Based on the above intriguing evidence, one must seek what mechanisms the host excogitates that confer endogenous regulation of the AT1R: is it through downregulation of receptor expression, blunting of Ang II/AT1R interaction, dampening of direct Ang II pro-inflammatory effects, or a combination of all of the above? Recently, non-coding RNAs (ncRNA) have been associated with host cell antiviral defense mechanisms, including coronaviruses [66]. One type of such ncRNAs are microRNAs (miRNA), small (18–25 nucleotide long), non-coding, one-stranded RNA molecules, that can target and silence around 60% of all human genes through translational repression [67]. MiRNAs bind to the 3′ untranslated region (3′UTR) of a specific target mRNA, enhancing messenger RNA (mRNA) degradation and inhibiting protein translation, thereby repressing (silencing) gene expression [68]. Viral infections may force the host to elicit hitherto unknown, but evolutionary predetermined, defense programs through miRNA-induced alterations of its immune response [69]. Since a particular miRNA may target one or many different mRNAs while one mRNA may bind many miRNAs, the host can at the same time control diverse aspects of antiviral systemic and immune responses, all in a concerted effort to modulate feedback and control inflammation [67–70]. Moreover, the role of certain miRNAs in the regulation of endothelial function with respect to the RAAS and NO bioavailability, as well as their influence on cytokine and interferon modulation, highlights their potential involvement in the pathogenesis of SARS-CoV-2 and COVID-19 [71, 72].

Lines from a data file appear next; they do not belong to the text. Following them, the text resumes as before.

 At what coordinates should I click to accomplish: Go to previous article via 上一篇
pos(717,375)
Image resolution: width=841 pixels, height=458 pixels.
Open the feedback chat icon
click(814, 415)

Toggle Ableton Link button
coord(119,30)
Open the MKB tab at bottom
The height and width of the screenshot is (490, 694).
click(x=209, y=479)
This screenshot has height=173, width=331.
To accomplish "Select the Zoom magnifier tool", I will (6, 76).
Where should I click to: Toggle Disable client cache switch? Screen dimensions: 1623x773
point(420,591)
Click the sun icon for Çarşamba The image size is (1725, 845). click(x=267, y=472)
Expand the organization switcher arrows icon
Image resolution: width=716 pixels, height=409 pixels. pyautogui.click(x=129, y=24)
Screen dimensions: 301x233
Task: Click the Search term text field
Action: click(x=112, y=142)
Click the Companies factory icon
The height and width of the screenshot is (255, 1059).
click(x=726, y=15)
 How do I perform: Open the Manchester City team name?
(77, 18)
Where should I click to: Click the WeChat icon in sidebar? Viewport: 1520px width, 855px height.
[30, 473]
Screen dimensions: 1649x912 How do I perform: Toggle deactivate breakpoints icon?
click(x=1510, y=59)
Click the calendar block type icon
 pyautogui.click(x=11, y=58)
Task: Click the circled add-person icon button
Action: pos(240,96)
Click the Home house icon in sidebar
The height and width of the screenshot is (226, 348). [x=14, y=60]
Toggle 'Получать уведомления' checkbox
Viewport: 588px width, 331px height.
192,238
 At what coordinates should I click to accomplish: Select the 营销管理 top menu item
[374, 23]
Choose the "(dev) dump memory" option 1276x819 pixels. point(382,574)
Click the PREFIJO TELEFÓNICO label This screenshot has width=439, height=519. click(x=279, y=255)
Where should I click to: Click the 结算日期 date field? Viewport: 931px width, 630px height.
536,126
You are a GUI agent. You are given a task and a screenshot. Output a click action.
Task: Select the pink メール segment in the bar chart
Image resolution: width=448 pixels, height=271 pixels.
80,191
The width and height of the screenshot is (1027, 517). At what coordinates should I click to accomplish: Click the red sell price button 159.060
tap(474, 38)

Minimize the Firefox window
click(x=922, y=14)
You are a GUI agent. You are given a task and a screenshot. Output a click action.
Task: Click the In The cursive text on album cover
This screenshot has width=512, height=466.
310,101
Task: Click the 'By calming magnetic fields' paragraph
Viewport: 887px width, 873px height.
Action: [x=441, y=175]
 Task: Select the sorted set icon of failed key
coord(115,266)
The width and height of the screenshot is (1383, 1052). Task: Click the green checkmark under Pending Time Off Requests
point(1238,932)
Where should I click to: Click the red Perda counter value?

The beauty: MicroRNA-155 target gene repertoire

Minimally detected under normal physiological conditions and mainly expressed in the thymus and spleen, miR-155 is an ancient, evolutionarily well-conserved miRNA, with distinct expression profiles and multifunctionality [70, 73, 74]. MiR-155 targets over 140 genes involved in numerous physiological and pathological processes including hematopoietic lineage differentiation, immunity, inflammation, cancer, CVD, DM, and particularly viral infections [70, 73–77]. MiR-155, is a key modulator of both innate and adaptive immune responses, with critical roles in viral and parasitic infections mounting ancestral mammalian host defense mechanisms against pathogen challenge [70, 73, 74]. MiR-155’s target genes that associate with host defense against malaria, dengue virus (DENV), influenza A, and SARS-CoV-2 infection with COVID-19 are, BTB and CNC homology 1, basic leucine zipper transcription factor 1 (BACH1), suppressor of cytokine signaling 1 (SOCS1), HIF-1α, Arginase-2 (ARG2), E26 Transformation-specific Sequence 1 (ETS-1) factor, and AGTR1 that encodes AT1R (Table 1) [73, 78–82].

Table 1.

Direct targets of microRNA-155 relevant to SARS-CoV-2

Gene symbol	Full gene name	Action	References
AGTR1	Angiotensin II type 1 receptor gene	Repressed expression mediates an endogenous AT1R antagonism	[70, 82]
ARG2	Arginase-2	Repression prevents l-arginine depletion, aids dendritic cell maturation, and averts lung pathologies	[78]
BACH1	BTB and CNC homology 1, basic leucine zipper transcription factor 1	Repressing BACH1 leads to anti-inflammatory, cytoprotective, antioxidant effects through HO-1, and to induction of antiviral interferon (IFN)	[73, 81]
ETS-1	E26 Transformation-specific Sequence-1	Repression negates some of Ang II effects involving gene regulation of inflammation, angiogenesis, and vascular remodeling	[70, 82, 83]
HIF-1a	Ηypoxia-inducible factor 1α	Promotes HIF-1α recovery and induces EPO gene transcription	[64]
SOCS1	Suppressor of cytokine signaling 1	Repression of canonical negative regulation of type I IFN signaling leads to enhanced type I IFN-mediated antiviral response Enhances JAK2/Y343/STAT5 axis: a crucial mediator of EPO-mediated protection against ischemic injury	[84, 85]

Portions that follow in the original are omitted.